====== Entry Five ======
====== Chapter 4.2 ======
**Scheduling to Minimize Lateness: An Exchange Argument**
In this section we look at solving another scheduling problem where there is one resource and a set of requests to use that resource for a certain amount of time. Each request has a deadline and a time interval length and can be scheduled any time before the deadline. Different requests cannot overlap. An example of this problem is scheduling jobs to minimize lateness. The algorithm must determine a start and a finish time for each request. If the finish time of a request is greater than the deadline then we note that the job is //late//. The lateness of a job is calculated by the finish time minus the deadline. If the request is not late then the lateness is 0.
**The Algorithm:**
There are two greedy ways to approach the problem and sort the data:
* order the jobs smallest to largest by the length of the job
* order the jobs smallest to largest by their slack times (deadline minus the length of the job)
Both of these approaches fail and will not produce the optimal solution.
Our approach will be to sort the jobs by their deadlines in increasing order. The jobs will be scheduled in this order with each job's start time beginning at the previous jobs finish time.
Order the jobs in order of their deadlines
Assume the notation that d1 =< ... =< dn
Initially f = s
Consider the jobs i = 1,...,n in this order
Assign job i to the time interval from s(i)=f to f(i)=f + ti
Let f = f + ti
End
Return the set of scheduled intervals [s(i),f(i)] for i = 1,...,n
**Analysis**
The solution that is produced from this algorithm does not have any //idle time//, meaning that there are no gaps between jobs where the machine is not doing anything and there are still jobs to complete.
**(4.7) There is an optimal schedule with no idle time.**
To prove that our solution is optimal and the maximum lateness is minimized, we use the **exchange argument**. We consider an optimal schedule O and modify O to transform it to the schedule that our greedy algorithm produced.
If a schedule puts a job with a greater deadline ahead of a job with a smaller deadline, then we say that schedule has an //inversion//. Our greedy algorithm produces a schedule with NO inversions.
**(4.8) All schedules with no inversions and no idle time have the same maximum lateness**
**Proof**
If there are two schedules without idle time or inversions, they can only be different in the order they schedule jobs with the same deadline. Jobs with the same deadline are scheduled consecutively and the last one as the maximum lateness which is not affected by the order of the jobs. To prove this we take an optimal schedule with no idle time and convert it to a schedule with out any inversions. The changes we make to the schedule will not increase the maximum lateness. So both schedules are optimal
**(4.9) There is an optimal schedule that has no inversions and no idle time**
**Proof**
Start with an optimal solution O with no idle time. The schedule can have at most n/2 inversions if all of the pairs are inverted.
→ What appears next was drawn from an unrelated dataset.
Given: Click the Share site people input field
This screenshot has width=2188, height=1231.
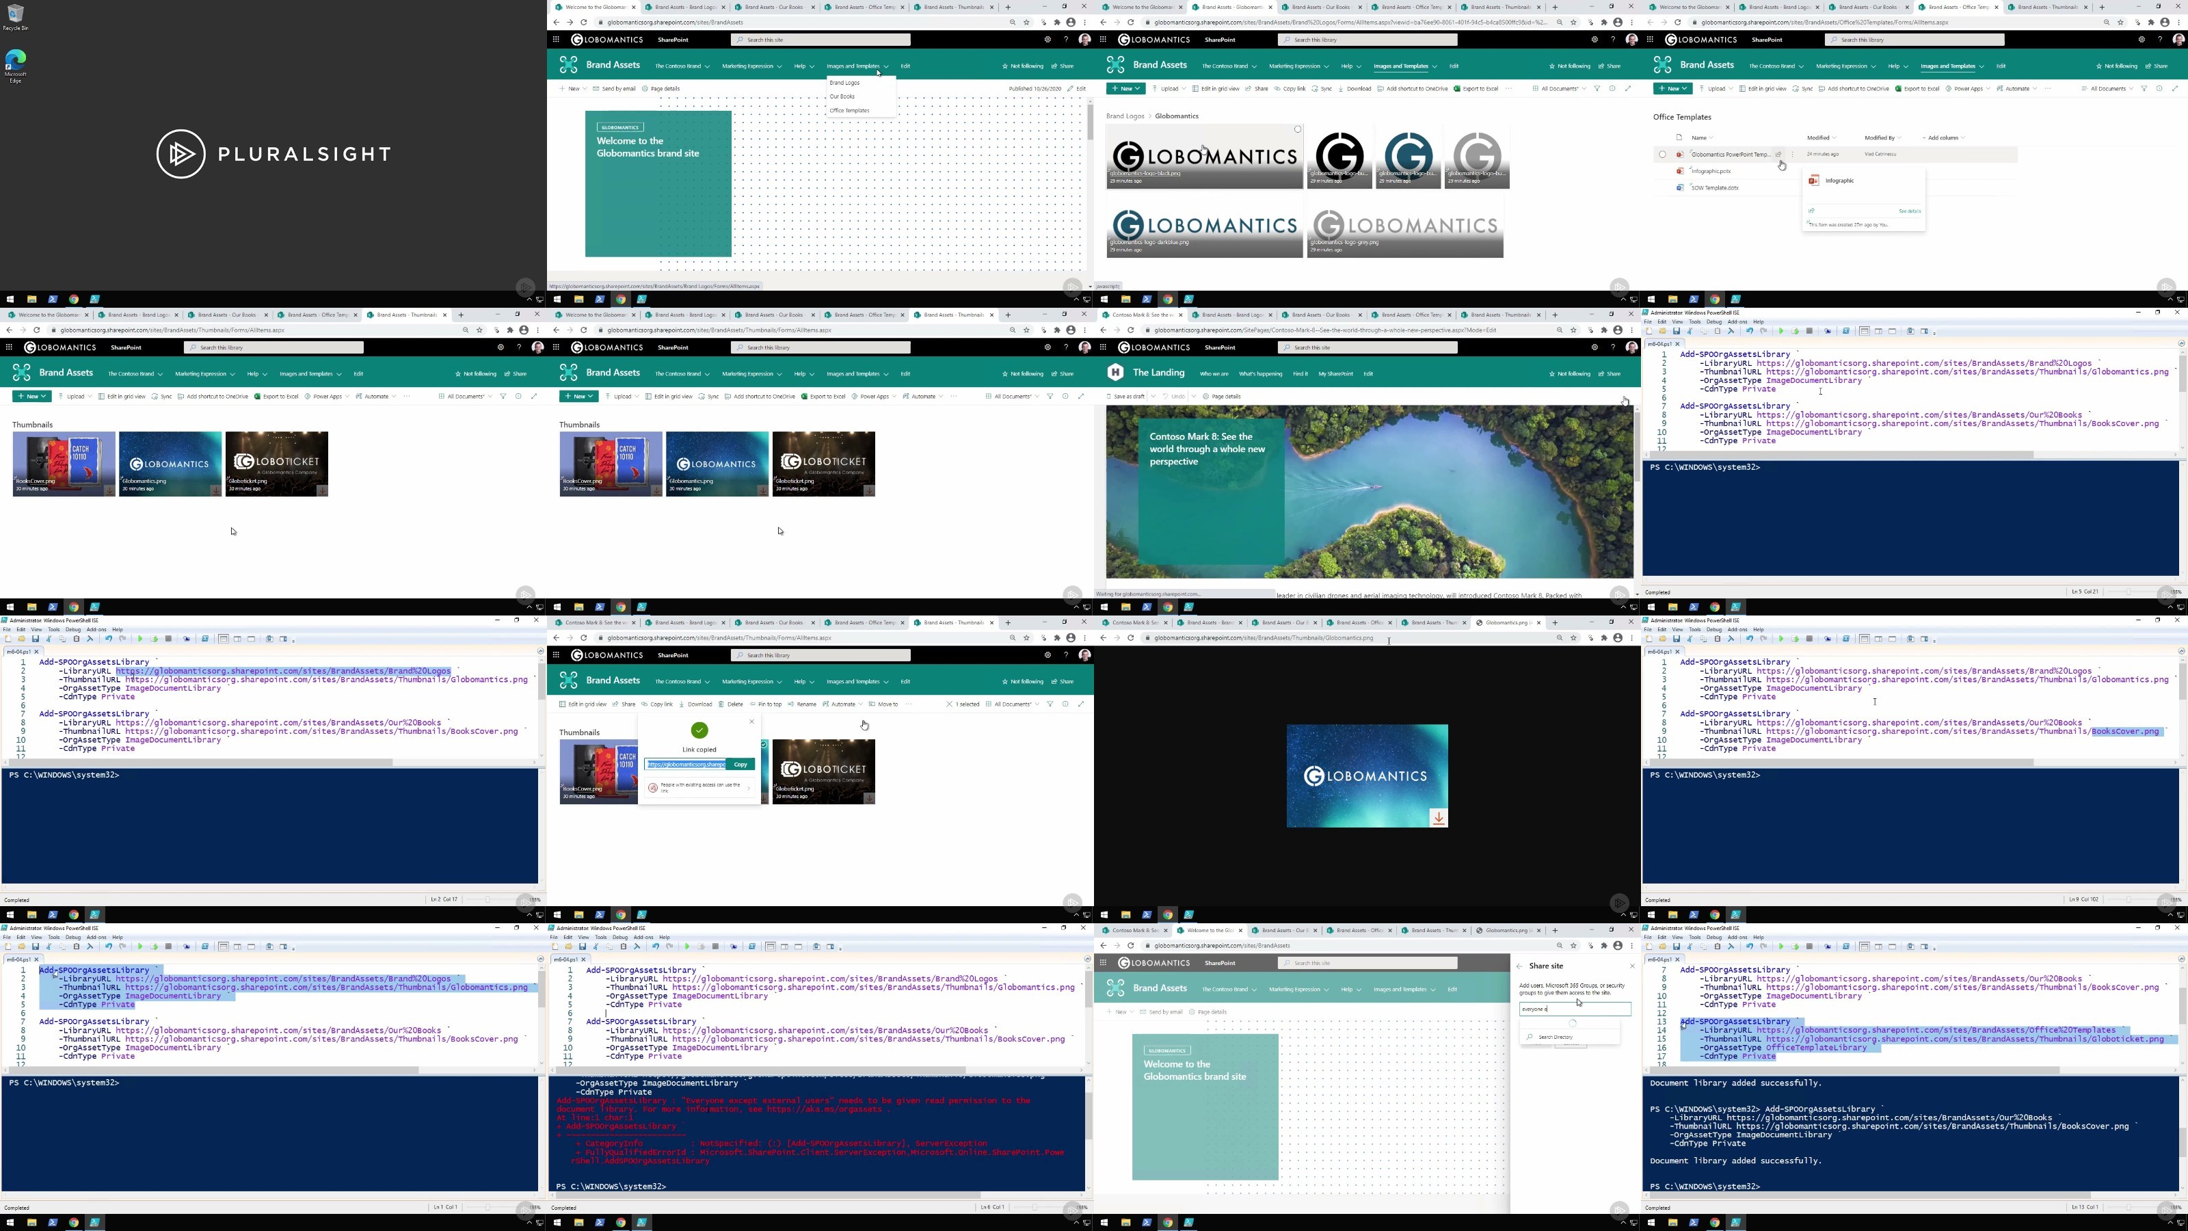Looking at the screenshot, I should click(1574, 1009).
- if O has an inversion, there is a pair of jobs where the one with the later deadline is scheduled before the one with the earliest deadline
- after swapping the jobs we get a schedule with one less inversion
- the new swapped schedule has a maximum lateness no greater than that of O
To prove the new schedule's lateness is no greater than the original solution, we show that the by swapping the two jobs their lateness is either the same or it is less. Swapping them cannot make a greater lateness.
**(4.10) The schedule A produced by the greedy algorithm has optimal maximum lateness L.**
The exchange argument is still pretty confusing to me I'd like to see a detailed outline of it. The book confused me after the lecture we had in class.
Readability 8/10
====== Chapter 4.4 ======
**Shortest Paths in a Graph**
We want to be able to find the shortest path from one node to a goal node with a simple algorithm. One example of how we might use this is navigating to a webpage or finding the shortest route to a location. Given a directed graph with a start node we assume that there is a path to every other node in the graph and each edge has a length or weight greater than 0. The length of a path is the sum of the weight of all of the edges in the path. We want to find the minimum path.
**Design**
We start with Dijkstras algorithm. We determine the length of the shortest path by exploring out from our start node and adding to the set each node that has the shortest path distance from s.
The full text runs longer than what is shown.